# [Exercise instructions]
Could you copy exactly the lines from the one containing "The width and" through the last line of the records below, leaving out any pictures?

# [Dataset excerpts]
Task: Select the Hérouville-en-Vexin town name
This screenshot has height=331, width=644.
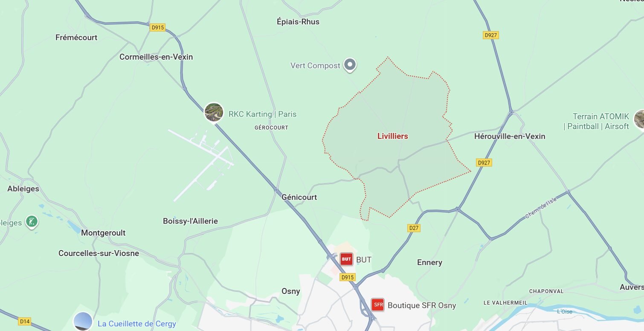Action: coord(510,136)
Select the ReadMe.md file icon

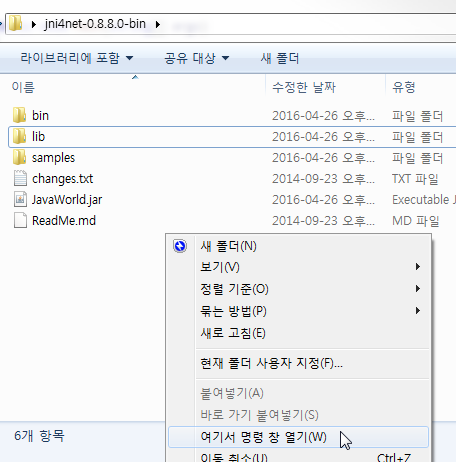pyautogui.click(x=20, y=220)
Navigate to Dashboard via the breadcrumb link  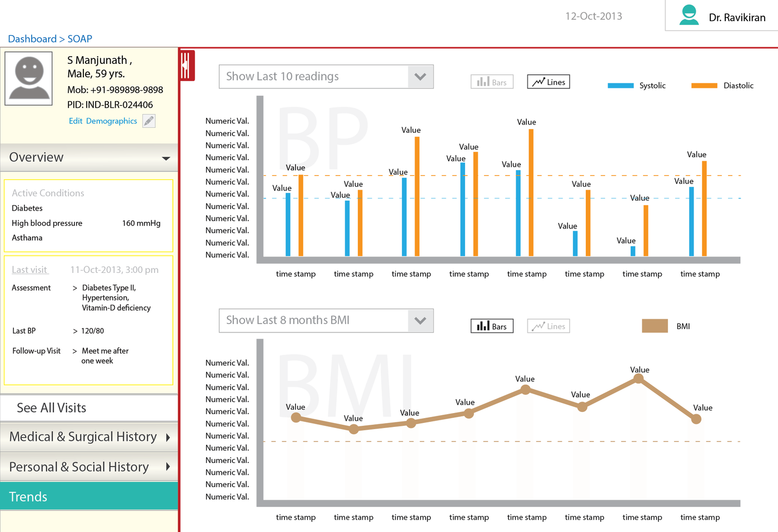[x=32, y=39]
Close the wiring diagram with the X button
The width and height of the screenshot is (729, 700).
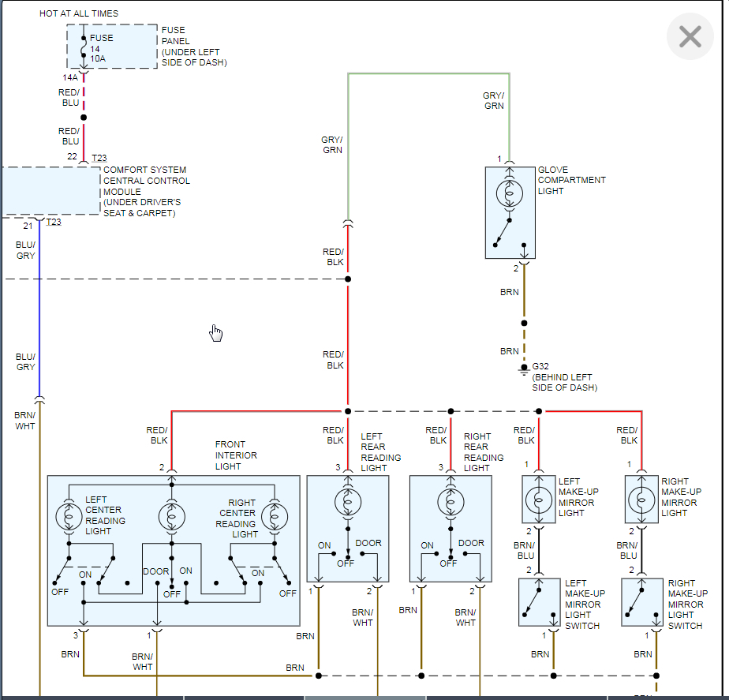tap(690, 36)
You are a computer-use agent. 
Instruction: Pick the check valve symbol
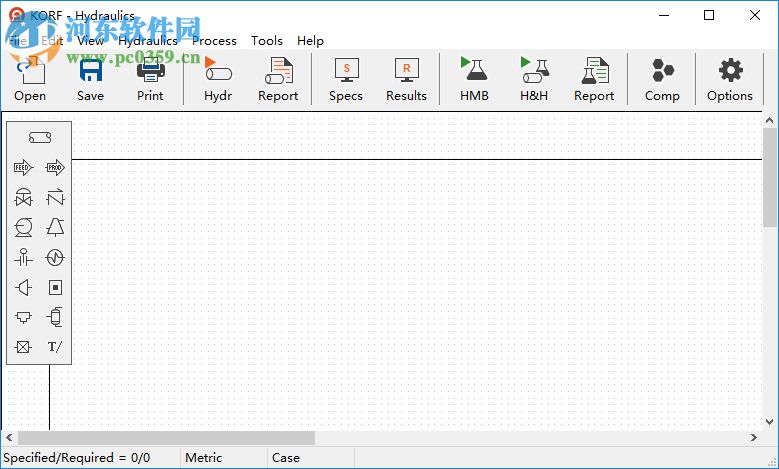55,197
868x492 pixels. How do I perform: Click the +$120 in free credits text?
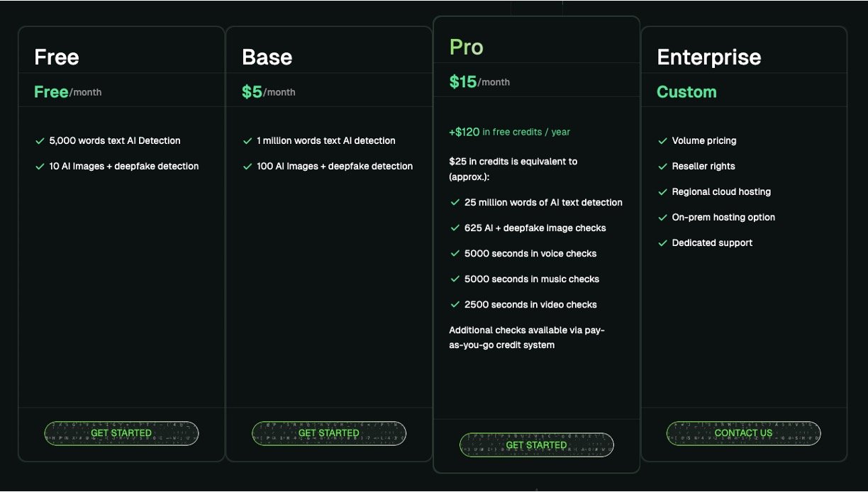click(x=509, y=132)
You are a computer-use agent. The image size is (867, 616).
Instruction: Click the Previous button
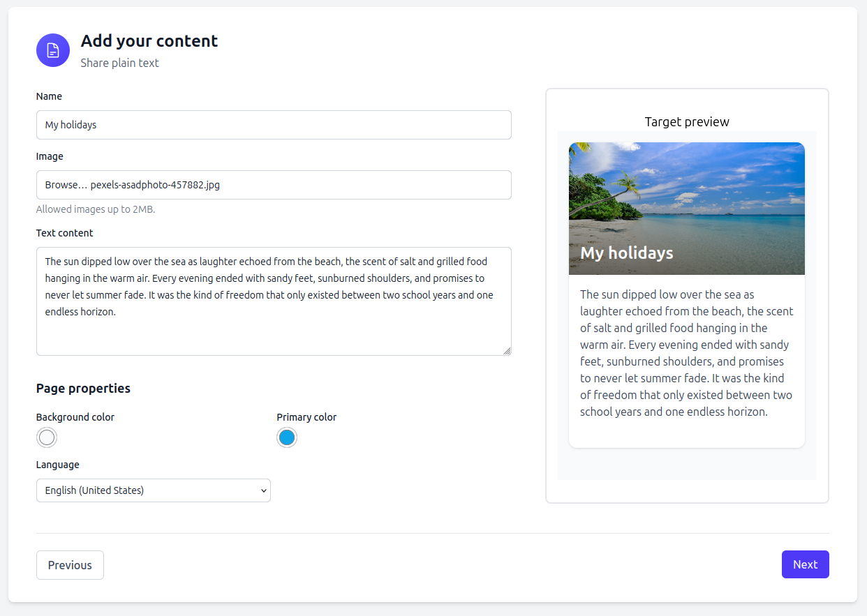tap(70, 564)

# [Reply]
The width and height of the screenshot is (729, 700).
tap(690, 36)
You are a computer-use agent. 
Instruction: Pick the check valve symbol
55,197
868x492 pixels. How do I perform: Click the +$120 in free credits text?
click(x=509, y=132)
You are a computer-use agent. The image size is (867, 616).
Instruction: Click the Previous button
tap(70, 564)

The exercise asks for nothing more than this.